Sheik puts their harp down. Their eye, the one that’s not shielded by bangs, peers out at him. Inside lives a familiar pain; Link often sees it in the mirror. On Sheik loneliness is both dreadful and beautiful, and Link is overcome by the strange urge to reach out and pull their scarf away from their face. But they say nothing, so he waits. The water has reached his knees.

Sheik has always been able to speak volumes through their silences. They remind him of Zelda so much it hurts.

“Do I have to go back?” he says in sudden desperation.

Their voice, when they finally speak, is cold. “The people need you, Link.”

“I'm not their hero.”

The water is at his arms now. His shoulders. His neck. It’s not gentle anymore. It swells and heaves and tugs at his skin and clothes, an untamed sea. Sheik makes no move to help him. They just keep staring, their one eye pinning him like a death sentence.

“You _are_ a hero.”

His face. He opens his eyes, lungs heaving.

+

You are you are not you are you. You are a monster and your screams sound foreign to you. Every time you put on a mask you feel as though your mind is being ripped apart and the voices in your head get so loud that you want to hurl yourself into the sea. Head in hands, gasping for air, but no sound comes out. You don’t want it anymore. You want a new body, a new mind, a new heart. You’re tired. You want to go to sleep and never wake up. You wonder if anyone will notice.

You are not brave. You are terrified. You are a boy and the world is not a kind place. You were given a sword and a bow and some arrows and some bombs and tossed into the snapping jaws of the world, dropped into the middle of a war called life. The rules of war are simple: kill or be killed. Mere existence is not an option, especially when there are eyes on you at every moment. The eyes, the expectations, the silent judgement. You have learned that you are safe when you are strong, and you are strong when you are silent. But does that make you a hero, when all you have ever known is fear? Bone-deep, teeth-rattling fear?

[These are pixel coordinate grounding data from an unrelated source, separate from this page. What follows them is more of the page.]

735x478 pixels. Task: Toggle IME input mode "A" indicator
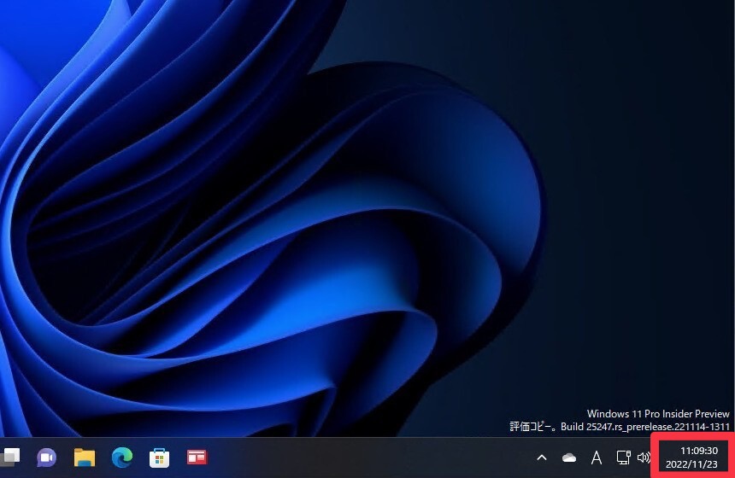(x=597, y=458)
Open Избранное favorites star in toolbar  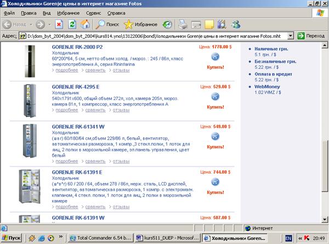coord(140,24)
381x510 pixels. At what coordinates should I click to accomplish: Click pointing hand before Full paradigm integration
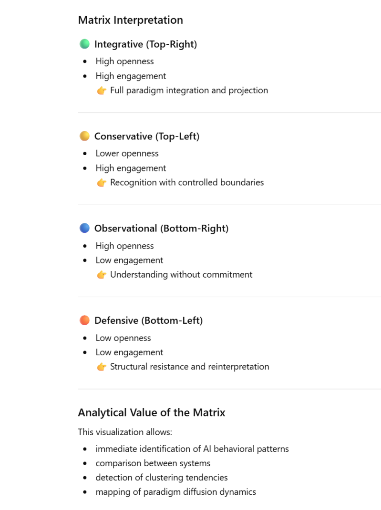[x=102, y=90]
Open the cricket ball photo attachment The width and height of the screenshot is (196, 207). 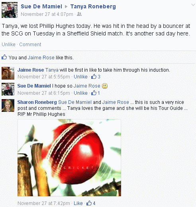click(69, 158)
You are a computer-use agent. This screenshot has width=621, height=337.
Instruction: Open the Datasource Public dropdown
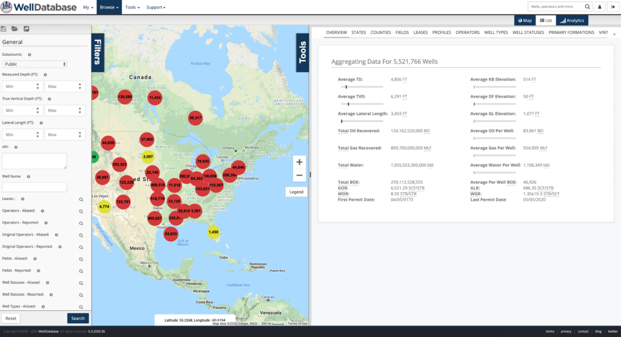click(x=35, y=64)
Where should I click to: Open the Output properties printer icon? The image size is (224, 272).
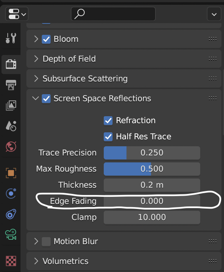11,85
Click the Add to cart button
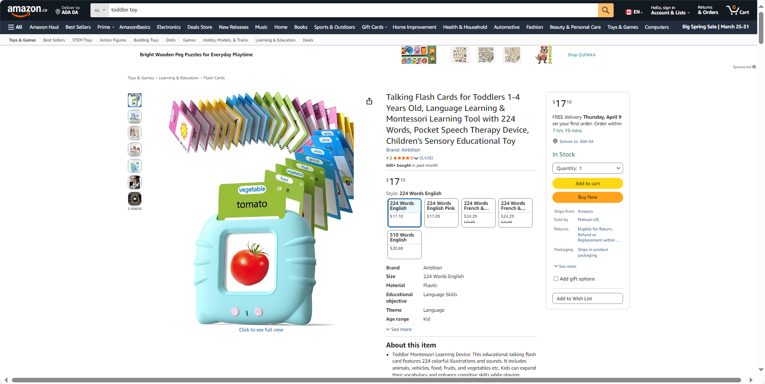The image size is (765, 384). point(587,184)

The world lied to you. The world gave you a sword to wield and a war to fight, but all this time it was the wrong war. You were so focused on making your way out alive that you didn’t even notice the other, more important, war—the war to become a human being. To not lose sight of yourself in the midst of the fighting. To feel at home in your own skin. To feel sorrow, and joy, and love.

You are a boy and your fate is too big for you. When you pulled the sword out of the ground, it fit perfectly in your hands and your heart sank. Take it, they kept saying. I don’t want it, you tried to say. But they insisted. It’s dangerous to go alone! Take this. Take it, take it. It’s yours now. It belongs to you. 

And in the end, when the war is over, will anyone remember your name?

+

“You’ve met with a terrible fate, haven’t you?”

The next time Link ends up back in the tower, his mind is still trying to wrap itself around the fact that he saw the moon fall, when he pitches forward and vomits out the only measly meal he’s eaten in the past thirty-six hours. But he did. He saw it. He had been sitting under a tree in Termina Field and playing a song on his ocarina when he watched the moon fall. He saw the world burn and the oceans surge and a sunset so beautiful it brought him to tears. He saw the mountains turn to ash and the world end a hundred different ways and the Skull Kid, dancing in the midst of it all.

In one of the timelines, he saw Zelda. He was perched on the ledge outside her room and swinging his legs back and forth, and she was leaning out the windowsill beside him. But in this timeline, he had given her lilacs instead of chrysanthemums, and there were no magic swords or sages or evil kings. He was just a boy, and she was just a girl, and she was looking at him. What do _you_ want, Link?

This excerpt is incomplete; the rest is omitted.